What you need to do:
Going down the listing below, print exactly each line from the one with "Instruction: Open the" up to and including the one with "Given: Click the D daily timeframe button", and skip the rest.

Provided material:
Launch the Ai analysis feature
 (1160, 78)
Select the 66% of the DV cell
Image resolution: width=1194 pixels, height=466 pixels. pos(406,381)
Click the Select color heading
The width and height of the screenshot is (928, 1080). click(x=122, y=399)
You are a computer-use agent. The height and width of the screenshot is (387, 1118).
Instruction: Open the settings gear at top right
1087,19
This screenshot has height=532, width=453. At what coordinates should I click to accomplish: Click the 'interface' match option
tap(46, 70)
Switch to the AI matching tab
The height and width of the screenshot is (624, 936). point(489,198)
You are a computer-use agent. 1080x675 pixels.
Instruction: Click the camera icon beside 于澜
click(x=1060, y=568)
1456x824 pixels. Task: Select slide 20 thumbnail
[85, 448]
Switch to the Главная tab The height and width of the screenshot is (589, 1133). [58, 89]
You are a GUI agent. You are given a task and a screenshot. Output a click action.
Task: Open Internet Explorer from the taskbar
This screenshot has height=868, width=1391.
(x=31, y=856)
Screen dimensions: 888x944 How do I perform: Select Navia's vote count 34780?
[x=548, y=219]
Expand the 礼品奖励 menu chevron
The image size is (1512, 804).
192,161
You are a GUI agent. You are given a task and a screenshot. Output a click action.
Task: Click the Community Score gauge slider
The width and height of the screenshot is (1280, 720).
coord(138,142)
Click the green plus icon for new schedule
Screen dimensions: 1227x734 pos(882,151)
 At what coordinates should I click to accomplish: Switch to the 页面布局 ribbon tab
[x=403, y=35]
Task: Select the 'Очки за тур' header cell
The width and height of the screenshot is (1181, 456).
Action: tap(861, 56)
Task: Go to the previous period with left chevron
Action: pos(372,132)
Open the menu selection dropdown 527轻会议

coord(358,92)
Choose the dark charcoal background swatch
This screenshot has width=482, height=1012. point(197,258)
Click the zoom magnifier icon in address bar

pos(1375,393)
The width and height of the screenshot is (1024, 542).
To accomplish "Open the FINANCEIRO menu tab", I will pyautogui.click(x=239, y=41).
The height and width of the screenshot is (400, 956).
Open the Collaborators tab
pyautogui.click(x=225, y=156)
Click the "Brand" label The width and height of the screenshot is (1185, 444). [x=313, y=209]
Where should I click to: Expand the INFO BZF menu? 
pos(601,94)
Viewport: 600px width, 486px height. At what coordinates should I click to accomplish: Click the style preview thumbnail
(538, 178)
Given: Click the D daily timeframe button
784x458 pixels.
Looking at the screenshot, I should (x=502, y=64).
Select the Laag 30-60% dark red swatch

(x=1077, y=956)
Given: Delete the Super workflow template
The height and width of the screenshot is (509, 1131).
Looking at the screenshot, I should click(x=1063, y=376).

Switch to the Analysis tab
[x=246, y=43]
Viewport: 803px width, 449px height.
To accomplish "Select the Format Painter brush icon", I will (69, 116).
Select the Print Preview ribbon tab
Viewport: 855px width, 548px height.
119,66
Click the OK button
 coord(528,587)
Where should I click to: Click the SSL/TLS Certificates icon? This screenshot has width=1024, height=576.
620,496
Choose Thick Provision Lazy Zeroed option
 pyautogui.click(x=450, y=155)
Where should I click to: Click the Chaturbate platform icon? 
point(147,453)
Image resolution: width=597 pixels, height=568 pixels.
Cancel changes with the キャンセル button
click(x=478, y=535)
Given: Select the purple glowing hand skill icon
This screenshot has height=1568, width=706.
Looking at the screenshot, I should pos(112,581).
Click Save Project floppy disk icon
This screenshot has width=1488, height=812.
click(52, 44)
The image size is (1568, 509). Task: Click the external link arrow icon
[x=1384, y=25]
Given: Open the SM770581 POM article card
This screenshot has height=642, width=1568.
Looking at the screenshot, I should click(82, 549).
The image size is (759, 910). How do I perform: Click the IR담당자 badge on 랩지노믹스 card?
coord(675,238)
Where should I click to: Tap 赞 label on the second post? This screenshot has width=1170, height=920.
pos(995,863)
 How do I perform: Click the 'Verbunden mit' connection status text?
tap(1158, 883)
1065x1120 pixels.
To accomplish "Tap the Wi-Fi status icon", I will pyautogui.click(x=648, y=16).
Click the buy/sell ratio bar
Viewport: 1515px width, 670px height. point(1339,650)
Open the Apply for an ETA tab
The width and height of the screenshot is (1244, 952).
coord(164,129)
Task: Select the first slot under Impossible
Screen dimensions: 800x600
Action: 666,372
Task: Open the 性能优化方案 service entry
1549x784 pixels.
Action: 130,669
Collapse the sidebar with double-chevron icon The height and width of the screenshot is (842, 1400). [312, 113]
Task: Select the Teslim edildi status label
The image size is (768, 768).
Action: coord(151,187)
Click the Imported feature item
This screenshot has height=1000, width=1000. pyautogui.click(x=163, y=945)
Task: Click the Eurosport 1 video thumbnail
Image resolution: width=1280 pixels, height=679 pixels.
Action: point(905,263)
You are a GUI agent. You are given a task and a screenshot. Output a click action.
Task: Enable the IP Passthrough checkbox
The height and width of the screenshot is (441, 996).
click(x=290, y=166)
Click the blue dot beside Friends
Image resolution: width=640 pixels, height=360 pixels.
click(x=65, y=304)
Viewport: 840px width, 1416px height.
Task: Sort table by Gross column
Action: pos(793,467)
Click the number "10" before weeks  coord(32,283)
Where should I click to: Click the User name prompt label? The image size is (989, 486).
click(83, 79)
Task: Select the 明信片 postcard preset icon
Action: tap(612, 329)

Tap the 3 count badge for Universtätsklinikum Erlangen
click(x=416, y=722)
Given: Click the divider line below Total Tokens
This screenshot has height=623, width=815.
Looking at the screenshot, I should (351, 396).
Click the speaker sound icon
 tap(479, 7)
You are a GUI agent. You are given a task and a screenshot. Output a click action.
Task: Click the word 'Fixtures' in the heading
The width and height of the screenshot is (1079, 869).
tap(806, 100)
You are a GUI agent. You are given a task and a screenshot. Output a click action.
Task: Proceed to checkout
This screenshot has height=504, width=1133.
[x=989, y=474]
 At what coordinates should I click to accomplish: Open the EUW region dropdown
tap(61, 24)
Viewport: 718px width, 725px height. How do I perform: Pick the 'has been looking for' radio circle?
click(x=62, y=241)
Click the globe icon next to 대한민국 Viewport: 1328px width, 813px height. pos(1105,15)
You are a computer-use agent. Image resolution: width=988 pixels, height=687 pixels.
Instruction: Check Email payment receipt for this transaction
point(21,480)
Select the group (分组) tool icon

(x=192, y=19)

Task result:
Instruction: Open the settings gear at top right
1087,19
This screenshot has height=532, width=453. At what coordinates should I click to accomplish: Click the 'interface' match option
tap(46, 70)
Switch to the AI matching tab
The height and width of the screenshot is (624, 936). point(489,198)
You are a computer-use agent. 1080x675 pixels.
Instruction: Click the camera icon beside 于澜
click(x=1060, y=568)
1456x824 pixels. Task: Select slide 20 thumbnail
[85, 448]
Switch to the Главная tab The height and width of the screenshot is (589, 1133). [58, 89]
You are a GUI agent. You are given a task and a screenshot. Output a click action.
Task: Open Internet Explorer from the taskbar
This screenshot has height=868, width=1391.
(x=31, y=856)
Screen dimensions: 888x944 How do I perform: Select Navia's vote count 34780?
[x=548, y=219]
Expand the 礼品奖励 menu chevron
The image size is (1512, 804).
192,161
You are a GUI agent. You are given a task and a screenshot. Output a click action.
Task: Click the Community Score gauge slider
The width and height of the screenshot is (1280, 720).
coord(138,142)
Click the green plus icon for new schedule
Screen dimensions: 1227x734 pos(882,151)
 At what coordinates should I click to accomplish: Switch to the 页面布局 ribbon tab
[x=403, y=35]
Task: Select the 'Очки за тур' header cell
The width and height of the screenshot is (1181, 456).
Action: tap(861, 56)
Task: Go to the previous period with left chevron
Action: pos(372,132)
Open the menu selection dropdown 527轻会议

coord(358,92)
Choose the dark charcoal background swatch
This screenshot has width=482, height=1012. point(197,258)
Click the zoom magnifier icon in address bar

pos(1375,393)
The width and height of the screenshot is (1024, 542).
To accomplish "Open the FINANCEIRO menu tab", I will pyautogui.click(x=239, y=41).
The height and width of the screenshot is (400, 956).
Open the Collaborators tab
pyautogui.click(x=225, y=156)
Click the "Brand" label The width and height of the screenshot is (1185, 444). [x=313, y=209]
Where should I click to: Expand the INFO BZF menu? 
pos(601,94)
Viewport: 600px width, 486px height. At what coordinates should I click to accomplish: Click the style preview thumbnail
(538, 178)
Given: Click the D daily timeframe button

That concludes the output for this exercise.